TursioMed è un progetto per studiare l’ecologia e lo stato di conservazione del tursiope nel Mar Mediterraneo, attraverso 28 enti di ricerca attivi in 8 paesi del bacino. I dati raccolti dai singoli enti sono stati condivisi sulla piattaforma Intercet, per essere analizzati in forma aggregata. Grazie a questo lavoro si è potuto verificare come il tursiope formi unità geografiche distinte, distribuite lungo la piattaforma continentale. Ognuna sembra specializzarsi in base all’area di residenza, formando branchi più o meno numerosi e imparando anche a sfruttare le attività dell’uomo, come la pesca a strascico, per l’alimentazione. I tursiopi sono animali intelligenti, dal comportamento plastico, ed è grazie a queste doti che sono riusciti a sopravvivere in un ambiente sempre più antropizzato.
Con il progetto InterMed sono state estese le ricerche ad altri cetacei che vivono nel Mar Mediterraneo, per disegnare una mappa della biodiversità a livello di bacino. Tra i delfini dominano il tursiope, nelle acque della piattaforma continentale, e la stenella striata, in quelle pelagiche. Tra i grandi cetacei prevalgono invece la balenottera comune e il capodoglio. Ma ci sono alcune zone del Mediterraneo dove la diversità è maggiore ed è possibile avvistare il globicefalo, il grampo, il delfino comune e lo zifio. Queste zone, come il Mare di Alboran (tra la Spagna e il Marocco) o il Santuario Pelagos nel Mar Ligure, rappresentano degli “hot spot di biodiversità”, ma ce ne sono altri da scoprire.
I risultati permetteranno di migliorare le conoscenze sulla distribuzione e l’ecologia dei cetacei che abitano il bacino mediterraneo.
Entrambi i progetti, coordinati dalla Fondazione Acquario di Genova, sono stati finanziati dalla Fondazione Blue Planet - Virginia Böger Stiftung X.X., in collaborazione con il WWF Svizzera, e con il patrocinio di ACCOBAMS.
Grazie ai progetti TursioMed e InterMed sono stati condivisi sulla piattaforma Intercet un totale di 983’186 km di tracciato e 25’856 avvistamenti, riferibili a 14 specie di cetacei, condivisi da un totale di 40 partner di ricerca attivi in 9 paesi del Mar Mediterraneo: Spagna, Francia, Italia, Slovenia, Montenegro, Grecia, Turchia, Israele, Tunisia.

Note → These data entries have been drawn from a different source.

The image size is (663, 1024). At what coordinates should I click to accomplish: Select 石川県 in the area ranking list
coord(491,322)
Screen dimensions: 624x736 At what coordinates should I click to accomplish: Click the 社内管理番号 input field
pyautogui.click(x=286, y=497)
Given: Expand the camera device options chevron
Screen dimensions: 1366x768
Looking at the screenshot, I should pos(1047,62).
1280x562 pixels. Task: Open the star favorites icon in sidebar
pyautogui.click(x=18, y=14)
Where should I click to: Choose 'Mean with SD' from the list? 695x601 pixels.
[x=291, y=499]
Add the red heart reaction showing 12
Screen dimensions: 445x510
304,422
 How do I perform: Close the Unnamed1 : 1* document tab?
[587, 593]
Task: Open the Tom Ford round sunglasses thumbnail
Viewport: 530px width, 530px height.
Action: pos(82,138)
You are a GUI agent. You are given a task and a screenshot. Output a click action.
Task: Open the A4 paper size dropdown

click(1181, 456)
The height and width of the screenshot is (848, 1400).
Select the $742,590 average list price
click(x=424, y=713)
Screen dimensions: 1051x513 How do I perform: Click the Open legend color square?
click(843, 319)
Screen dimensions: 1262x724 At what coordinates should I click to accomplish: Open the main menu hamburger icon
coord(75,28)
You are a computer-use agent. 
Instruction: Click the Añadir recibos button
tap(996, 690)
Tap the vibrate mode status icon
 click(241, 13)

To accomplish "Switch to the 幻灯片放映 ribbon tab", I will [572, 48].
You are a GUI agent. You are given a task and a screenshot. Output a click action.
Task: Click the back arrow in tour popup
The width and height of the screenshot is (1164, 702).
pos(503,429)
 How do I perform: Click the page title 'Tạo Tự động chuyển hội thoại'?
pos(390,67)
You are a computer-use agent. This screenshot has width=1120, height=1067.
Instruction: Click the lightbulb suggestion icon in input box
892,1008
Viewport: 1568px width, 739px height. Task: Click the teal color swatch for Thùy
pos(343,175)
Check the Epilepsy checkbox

Il dataset comune è il più grande mai analizzato in forma aggregata nel contesto del Mar Mediterraneo e ha permesso di tracciare un quadro aggiornato sulla presenza e sullo stato di conservazione dei cetacei mediterranei, che costituisce un importante riferimento per analisi e comparazioni future. I risultati ottenuti in questo sforzo di ricerca collettivo sottolineano l’importanza della condivisione dei dati per migliorare le conoscenze sui cetacei del Mar Mediterraneo e incoraggiano a proseguire su questo percorso. Vi sono infatti ampie porzioni del Mediterraneo per le quali i dati sono scarsi o del tutto assenti (in particolare nel bacino orientale) e questo potrebbe portare a sottostimare la diversità di specie in alcune aree. Le lacune nei dati disponibili includono anche importanti hot spot di diversità, come l’Arco Ellenico, considerato una IMMA (Important Marine Mammal Area), soprattutto per i cetacei di grande profondità (capodoglio e zifio). È quindi fondamentale aumentare lo sforzo di campionamento nelle aree attualmente poco coperte dalla rete di ricerca e monitoraggio, per completare il quadro e identificare tutti i possibili hot spot di biodiversità da preservare.